Annelise Berner from CIID showed some interesting example of working with ethics in design, especially this one, Ethical Autonomous Vehicles showing on a video the unpredictability of real-life situations that involve the complexities of moral and ethical reasoning complicate this assumption. All Berners examples are collected here.

Irina Shklovski from ITU presenting the new EU-fonden project on ethics in IoT development

The new project is very much in line with the work DataEthics.eu is doing. DataEthics’ first “privacy as innovation” network meeting (www.privacyasinnovation.org) in Denmark was held at ITU in 2014. DataEthics.eu has in 2016 published the book DataEthics – The New Competitive Advantage, and the EU-funded project leader, Irina Shklovski is on the same line; “I believe there is a huge potential in designing tech which in its core is ethical.
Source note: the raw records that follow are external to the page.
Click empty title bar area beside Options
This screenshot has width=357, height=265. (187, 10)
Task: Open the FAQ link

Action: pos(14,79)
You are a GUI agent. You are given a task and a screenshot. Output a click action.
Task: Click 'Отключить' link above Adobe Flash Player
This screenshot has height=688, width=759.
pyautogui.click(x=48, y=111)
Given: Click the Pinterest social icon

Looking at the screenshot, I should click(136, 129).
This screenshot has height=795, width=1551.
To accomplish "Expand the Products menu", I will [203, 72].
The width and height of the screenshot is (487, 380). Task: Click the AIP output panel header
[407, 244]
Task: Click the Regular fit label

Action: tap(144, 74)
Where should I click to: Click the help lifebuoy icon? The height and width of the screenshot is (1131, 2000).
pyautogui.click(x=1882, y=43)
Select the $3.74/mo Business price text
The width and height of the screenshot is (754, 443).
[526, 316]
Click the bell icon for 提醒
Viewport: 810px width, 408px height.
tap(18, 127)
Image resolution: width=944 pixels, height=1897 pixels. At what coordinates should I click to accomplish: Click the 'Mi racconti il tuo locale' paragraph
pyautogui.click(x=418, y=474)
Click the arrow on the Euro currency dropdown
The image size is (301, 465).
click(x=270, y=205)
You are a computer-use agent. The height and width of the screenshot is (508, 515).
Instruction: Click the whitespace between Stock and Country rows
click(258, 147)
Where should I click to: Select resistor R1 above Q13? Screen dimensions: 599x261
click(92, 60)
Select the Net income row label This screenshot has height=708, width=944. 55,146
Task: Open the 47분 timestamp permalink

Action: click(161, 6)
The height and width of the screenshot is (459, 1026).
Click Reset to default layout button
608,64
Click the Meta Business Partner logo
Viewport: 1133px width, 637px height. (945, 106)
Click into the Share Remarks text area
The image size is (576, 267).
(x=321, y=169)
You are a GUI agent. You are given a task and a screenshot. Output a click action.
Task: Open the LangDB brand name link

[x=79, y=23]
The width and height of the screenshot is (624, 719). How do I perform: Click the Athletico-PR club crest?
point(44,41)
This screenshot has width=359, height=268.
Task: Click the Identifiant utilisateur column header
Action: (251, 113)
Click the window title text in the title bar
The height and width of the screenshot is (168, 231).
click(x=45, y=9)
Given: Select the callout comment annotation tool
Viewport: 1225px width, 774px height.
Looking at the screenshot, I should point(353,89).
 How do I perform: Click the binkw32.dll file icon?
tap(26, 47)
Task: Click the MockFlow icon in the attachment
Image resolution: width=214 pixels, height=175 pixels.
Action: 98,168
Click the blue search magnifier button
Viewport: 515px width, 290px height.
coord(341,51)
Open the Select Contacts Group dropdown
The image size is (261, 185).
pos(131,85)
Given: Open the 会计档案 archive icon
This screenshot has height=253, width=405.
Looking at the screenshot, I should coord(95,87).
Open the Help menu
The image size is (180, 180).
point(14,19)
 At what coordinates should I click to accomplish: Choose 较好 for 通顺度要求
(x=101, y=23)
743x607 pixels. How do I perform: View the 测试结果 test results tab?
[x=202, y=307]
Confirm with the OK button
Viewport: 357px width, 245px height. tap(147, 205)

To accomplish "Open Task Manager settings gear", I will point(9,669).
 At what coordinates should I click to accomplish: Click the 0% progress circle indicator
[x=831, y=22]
If the technology is both innovative, of high quality and treat data ethically, you really have a competitive advantage.”

DataEthics.eu will push some of the best practises that the new EU project develops and continue on shared ground to develop a data ethical business approach providing in particular EU companies a competitive edge.

As point of departure the 138 pages first draft guide for how tech can achieve ethical AI design which the highly recognized association for the Advancement of Technology IEEE has developed with experts worldwide, including DataEthics.eu, will be a good source for this new project. Several new standards projects within this initiative are in process.